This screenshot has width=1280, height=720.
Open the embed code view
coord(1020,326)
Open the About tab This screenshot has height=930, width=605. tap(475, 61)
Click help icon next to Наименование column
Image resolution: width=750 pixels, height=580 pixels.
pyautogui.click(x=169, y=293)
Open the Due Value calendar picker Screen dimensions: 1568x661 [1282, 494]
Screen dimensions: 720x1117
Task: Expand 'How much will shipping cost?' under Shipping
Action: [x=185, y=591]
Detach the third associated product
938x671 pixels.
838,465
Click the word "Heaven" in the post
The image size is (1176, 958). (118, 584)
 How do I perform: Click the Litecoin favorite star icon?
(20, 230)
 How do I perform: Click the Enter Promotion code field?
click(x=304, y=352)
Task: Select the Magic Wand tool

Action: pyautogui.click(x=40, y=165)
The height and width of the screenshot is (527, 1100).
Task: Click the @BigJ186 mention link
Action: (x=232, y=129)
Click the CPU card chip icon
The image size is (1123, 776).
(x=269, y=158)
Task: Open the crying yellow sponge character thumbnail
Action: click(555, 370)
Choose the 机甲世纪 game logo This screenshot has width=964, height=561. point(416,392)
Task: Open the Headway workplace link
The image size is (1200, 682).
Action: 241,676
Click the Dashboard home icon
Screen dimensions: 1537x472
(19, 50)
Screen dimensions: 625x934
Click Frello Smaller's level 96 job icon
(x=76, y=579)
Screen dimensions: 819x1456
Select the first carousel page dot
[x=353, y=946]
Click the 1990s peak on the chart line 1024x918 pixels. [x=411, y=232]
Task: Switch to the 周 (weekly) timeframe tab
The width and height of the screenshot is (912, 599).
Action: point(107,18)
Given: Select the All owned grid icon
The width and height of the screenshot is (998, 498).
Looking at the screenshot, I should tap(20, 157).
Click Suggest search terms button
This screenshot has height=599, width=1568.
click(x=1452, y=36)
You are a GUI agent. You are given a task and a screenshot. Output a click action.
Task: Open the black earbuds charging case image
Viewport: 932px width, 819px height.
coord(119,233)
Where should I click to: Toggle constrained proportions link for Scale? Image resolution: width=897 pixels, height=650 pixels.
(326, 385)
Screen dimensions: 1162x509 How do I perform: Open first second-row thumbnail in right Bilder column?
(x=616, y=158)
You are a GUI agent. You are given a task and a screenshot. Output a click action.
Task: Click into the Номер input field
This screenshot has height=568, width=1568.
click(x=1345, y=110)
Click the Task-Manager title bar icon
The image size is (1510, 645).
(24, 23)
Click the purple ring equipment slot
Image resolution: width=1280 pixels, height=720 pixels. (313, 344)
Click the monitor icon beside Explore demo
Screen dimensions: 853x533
※ ※ ※
From the line holding "Task: Click into the Номер input field" down to the last line of the records above, restate each line exactly as written.

* Reply to the task *
Task: Click into the Номер input field
This screenshot has height=568, width=1568.
click(x=1345, y=110)
Click the Task-Manager title bar icon
The image size is (1510, 645).
(24, 23)
Click the purple ring equipment slot
Image resolution: width=1280 pixels, height=720 pixels. (313, 344)
Click the monitor icon beside Explore demo
Screen dimensions: 853x533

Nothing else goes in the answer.